Properly colored spanning trees via subdivision of a given tree in monochromatic triangle-free edge-colored complete graphs

An edge-colored graph is termed properly colored if any two adjacent edges are assigned distinct colors and monochromatic if all its edges share the same color. An edge-colored graph is called mono- H -free if it contains no monochromatic copy of H . We observe that if every mono- H -free edge-colored complete graph contains a properly colored Hamilton path, then H must be a star or a triangle. Motivated by this observation, we investigate the existence of properly colored spanning trees under the mono-C₃-free condition. For a given tree T₀, let T(n,T₀) denote the set of all n -vertex trees that are subdivisions of T₀. In general, we conjecture that for any tree T₀, every mono-C₃-free edge-colored complete graph K_n with n sufficiently large relative to |V(T₀)| contains a properly colored copy of every T∈T(n,T₀). We approach this conjecture from multiple angles. First, we show that for any tree T₀ with k edges, every mono-C₃-free edge-colored K_n with n≥(k+2)! contains a properly colored copy of some T∈T(n,T₀). Second, for the star S_k and every T∈T(n,S_k), we demonstrate that every mono-C₃-free edge-colored K_n with n≥(k+3)! contains a properly colored copy of T . Third, we verify the conjecture for a specific class of host edge-colored complete graphs explicitly constructed on {0,1}^k.
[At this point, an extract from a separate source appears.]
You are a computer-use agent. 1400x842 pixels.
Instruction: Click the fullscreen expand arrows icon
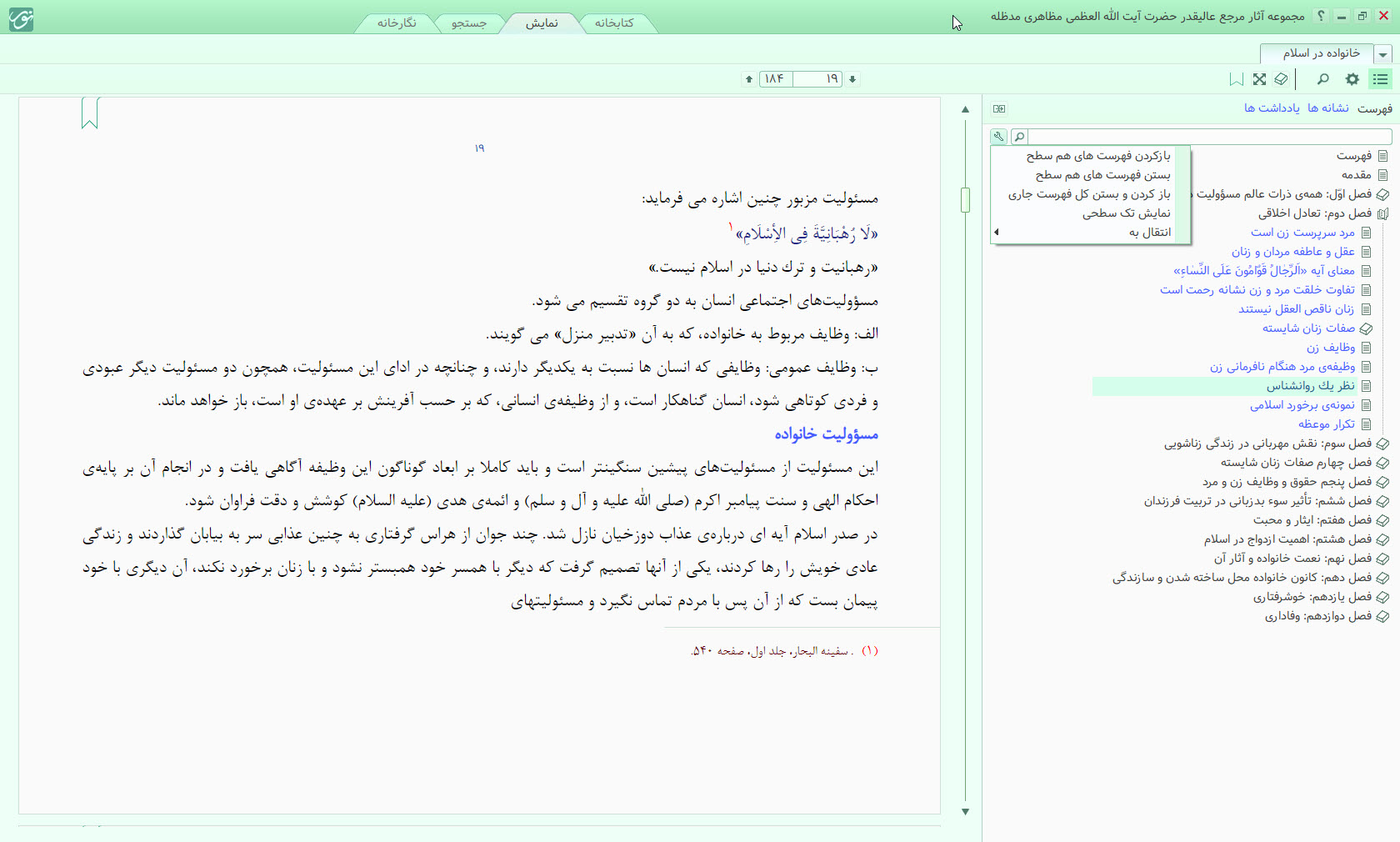tap(1259, 79)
The proofs utilize several newly introduced absorbing structures and techniques from a specific class of multipartite tournaments. Denote by g(S_k,C₃) the maximum number N such that there exists an edge-colored K_N containing neither a rainbow S_k nor a monochromatic C₃. We further note that the lower bounds on n in the first two results can be improved as any significant advance is made on the upper bound of g(S_k,C₃).